Próximo culto: Domingo às 11h30

Devocional de 19 de setembro

Fonte: Devocional Manhã e Noite – Charles H. Spurgeon

Manhã

(…) na liberdade com que Cristo nos libertou (…)

(Gl 5:1)

Essa "liberdade" nos torna livres para a carta régia do céu: a Bíblia. Crente, aqui está uma passagem escolhida: "Quando passares pelas águas estarei contigo" (Is 43:2). Você é livre para isso. Aqui está outra: "Os montes se retirarão, e os outeiros serão abalados; porém a minha benignidade não se apartará de ti" (Is 54:10); você é livre para isso. Você é um convidado bem-vindo à mesa das promessas.

A Escritura é um tesouro que nunca falha, repleta com ilimitadas provisões de graça; é o celeiro do céu; você pode tirar dela tanto quanto necessitar, sem impedimentos. Venha em fé, e serás bem-vindo a todas as bênçãos da aliança. Não há uma promessa na Palavra que será retida. Nas profundezas das tribulações, deixe essa liberdade lhe confortar; em meio às ondas de aflição, deixe que ela o anime; quando tristezas te cercarem, que ela seja o teu consolo.
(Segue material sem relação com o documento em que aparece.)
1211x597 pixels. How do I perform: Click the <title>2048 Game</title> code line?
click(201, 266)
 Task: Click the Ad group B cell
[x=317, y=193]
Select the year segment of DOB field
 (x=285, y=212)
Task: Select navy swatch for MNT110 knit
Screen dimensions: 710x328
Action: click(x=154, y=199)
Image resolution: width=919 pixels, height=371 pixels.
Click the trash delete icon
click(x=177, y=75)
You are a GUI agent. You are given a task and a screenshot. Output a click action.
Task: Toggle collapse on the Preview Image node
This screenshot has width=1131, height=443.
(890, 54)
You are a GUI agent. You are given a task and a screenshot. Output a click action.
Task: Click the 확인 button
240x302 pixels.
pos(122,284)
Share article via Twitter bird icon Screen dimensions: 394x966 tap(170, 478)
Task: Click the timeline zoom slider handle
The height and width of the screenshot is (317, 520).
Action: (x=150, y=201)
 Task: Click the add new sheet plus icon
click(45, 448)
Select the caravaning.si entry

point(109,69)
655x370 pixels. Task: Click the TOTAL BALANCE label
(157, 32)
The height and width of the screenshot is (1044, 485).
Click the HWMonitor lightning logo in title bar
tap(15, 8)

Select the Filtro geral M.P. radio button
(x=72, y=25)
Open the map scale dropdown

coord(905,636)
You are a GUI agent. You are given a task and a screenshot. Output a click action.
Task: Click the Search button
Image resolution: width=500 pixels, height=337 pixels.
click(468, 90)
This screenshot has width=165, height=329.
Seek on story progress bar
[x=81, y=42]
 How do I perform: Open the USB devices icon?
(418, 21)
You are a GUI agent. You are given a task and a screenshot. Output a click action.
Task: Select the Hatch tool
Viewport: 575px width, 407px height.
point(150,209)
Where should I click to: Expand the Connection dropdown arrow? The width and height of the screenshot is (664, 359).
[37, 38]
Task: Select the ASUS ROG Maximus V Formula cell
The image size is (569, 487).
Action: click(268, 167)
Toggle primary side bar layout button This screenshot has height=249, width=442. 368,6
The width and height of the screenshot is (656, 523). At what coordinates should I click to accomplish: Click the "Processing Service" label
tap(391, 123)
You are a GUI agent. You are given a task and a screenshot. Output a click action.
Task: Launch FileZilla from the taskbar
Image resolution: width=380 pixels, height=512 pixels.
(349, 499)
Ela é o símbolo de amor de teu Pai; tu és livre para isso em todos os momentos. Tu és livre também para o trono da graça. É o privilégio do crente ter acesso, em todo o tempo, a seu Pai celestial. Quaisquer que sejam os nossos desejos, as nossas dificuldades, as nossas necessidades, temos a liberdade para colocar tudo diante dEle. Não importa o quanto possamos ter pecado, uma vez que podemos pedir e esperar o perdão. Não significa coisa alguma o quanto somos pobres, pois podemos invocar a promessa que Ele proverá todas as coisas necessárias. Temos permissão para nos aproximar de Seu trono em todos os momentos, na meia-noite da hora mais sombria, ou no meio-dia do calor mais ardente.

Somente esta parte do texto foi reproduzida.